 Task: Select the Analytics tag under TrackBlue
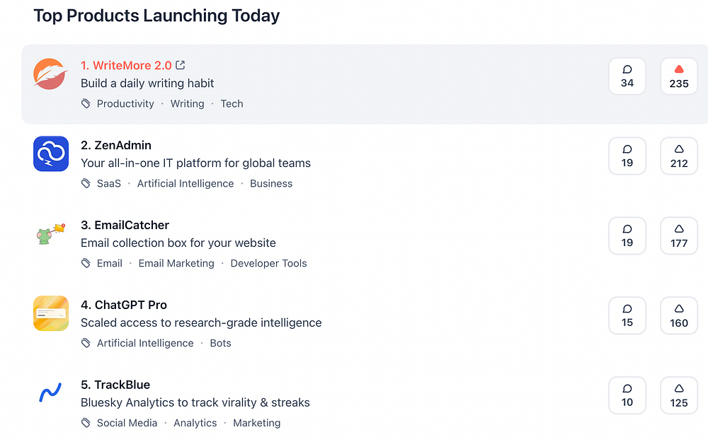(195, 423)
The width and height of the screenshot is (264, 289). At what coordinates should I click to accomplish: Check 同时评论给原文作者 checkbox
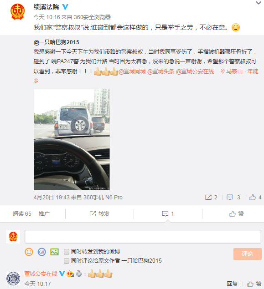tap(66, 261)
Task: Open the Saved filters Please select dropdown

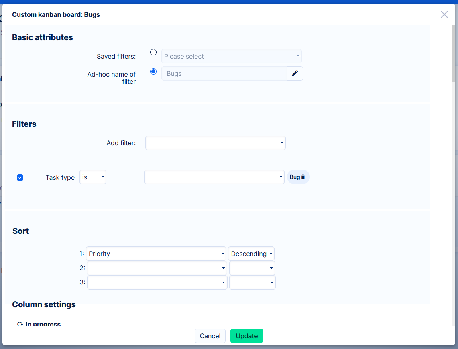Action: tap(231, 56)
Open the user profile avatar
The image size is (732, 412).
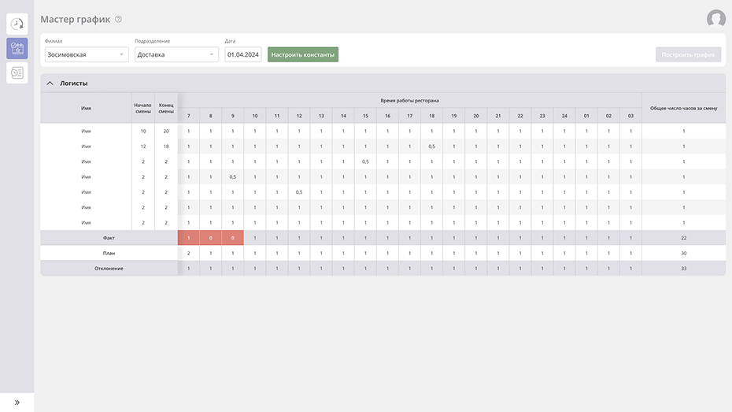pos(715,19)
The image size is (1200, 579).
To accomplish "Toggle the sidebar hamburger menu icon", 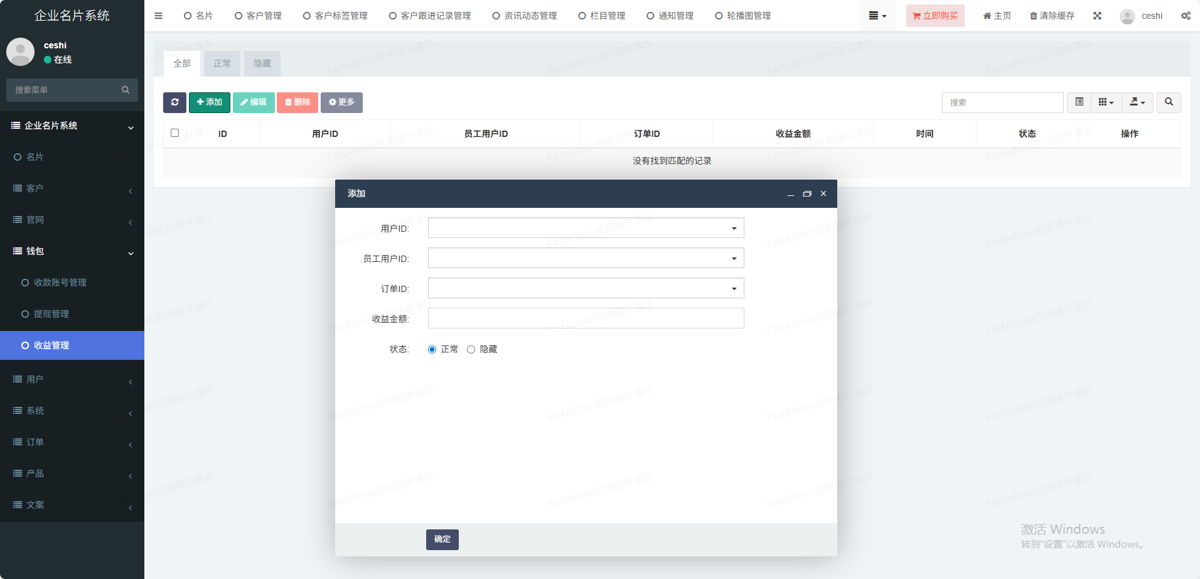I will [158, 16].
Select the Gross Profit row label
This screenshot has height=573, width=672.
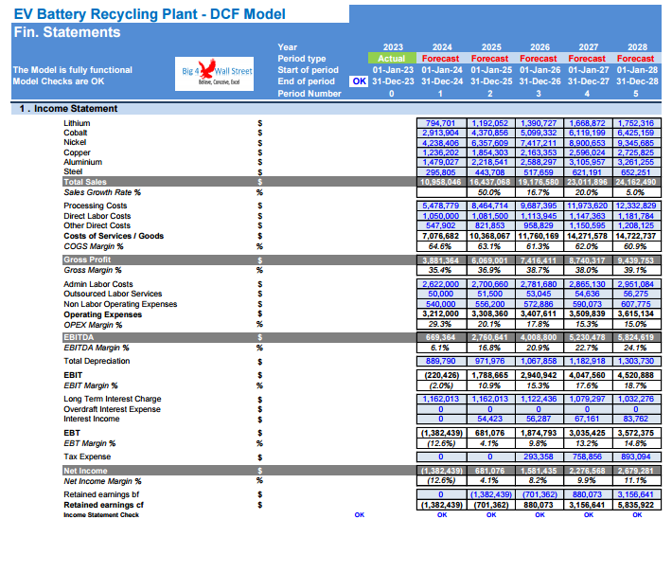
═══
Exercise –
This task calls for the lines from the line containing "Select the Gross Profit row label" through the end of the listing, set down exactly and only, with pictures omitted.

Response –
Select the Gross Profit row label
This screenshot has height=573, width=672.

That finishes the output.